Patients more satisfied with specialized surgeons
Women with breast cancer who were treated by surgeons who specialize in breast cancer were more likely to be satisfied with their treatment experience. Specifically, these patients reported greater satisfaction with the treatment decision-making process and with their relationship with their surgeon, according to U-M Cancer Center researchers.

The researchers looked at patient satisfaction with the type of treatment they received, the process in which that treatment choice was made, the surgeon-patient relationship and the surgeon-patient communication.

Women treated by surgeons who devoted more than 60 percent of their practice to breast disease were more likely to be satisfied with the decision-making process compared to women treated by surgeons who devoted less than 30 percent of their practice specifically to breast disease. In addition, women with a specialized surgeon were more likely to say they were satisfied with their relationship with their surgeon.
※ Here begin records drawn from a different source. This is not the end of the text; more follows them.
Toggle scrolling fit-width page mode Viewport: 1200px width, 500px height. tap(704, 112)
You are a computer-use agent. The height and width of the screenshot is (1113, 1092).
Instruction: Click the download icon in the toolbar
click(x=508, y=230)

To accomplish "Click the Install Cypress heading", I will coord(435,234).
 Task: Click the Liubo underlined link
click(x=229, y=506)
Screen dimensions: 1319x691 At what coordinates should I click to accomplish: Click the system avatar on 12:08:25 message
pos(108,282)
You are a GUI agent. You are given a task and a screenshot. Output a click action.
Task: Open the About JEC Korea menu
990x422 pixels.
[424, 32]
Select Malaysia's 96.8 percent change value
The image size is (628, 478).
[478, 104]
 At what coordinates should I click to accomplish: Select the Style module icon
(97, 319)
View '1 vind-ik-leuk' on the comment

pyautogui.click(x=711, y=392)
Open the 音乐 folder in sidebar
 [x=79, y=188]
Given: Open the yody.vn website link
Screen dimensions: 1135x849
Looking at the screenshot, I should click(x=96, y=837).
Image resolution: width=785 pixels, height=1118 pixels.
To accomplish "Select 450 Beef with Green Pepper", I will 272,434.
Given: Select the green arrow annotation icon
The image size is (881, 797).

Genetics and breast cancer
The genes BRCA1 and BRCA2 have been linked to breast cancer for some time. But it doesn’t stop there. Researchers at the U-M Cancer Center are identifying additional genes that seem to play a role in breast cancer. Studies of breast cancer tissue samples and cell lines found that the protein expressed by the CHFR gene was missing in many breast cancer cells. Further, when the protein was not expressed, tumors tended to be larger. When researchers turned off the expression of this gene in non-cancerous breast tissue cells the cells began behaving like cancer cells, suggesting that this gene is important in the development of some breast cancers.

In another study, researchers looked at SEPT9, a gene previously implicated in cell division and cancer. One unique form of this gene, SEPT9_v1, was found to be highly expressed in many breast cancer tissue samples and cell lines. When non-cancerous breast tissue cells were engineered to express this SEPT9 variant, the cells acted much like breast cancer. At the same time, when researchers took breast cancer cells and knocked out the expression of this gene, the cells became more normal in their behavior.

“We are very excited about these results and are engaged in ongoing studies to further understand how expression of these gene variants may correlate with prognosis and response to treatment,” says Elizabeth Petty, M.D., professor of internal medicine and human genetics at the U-M Medical School.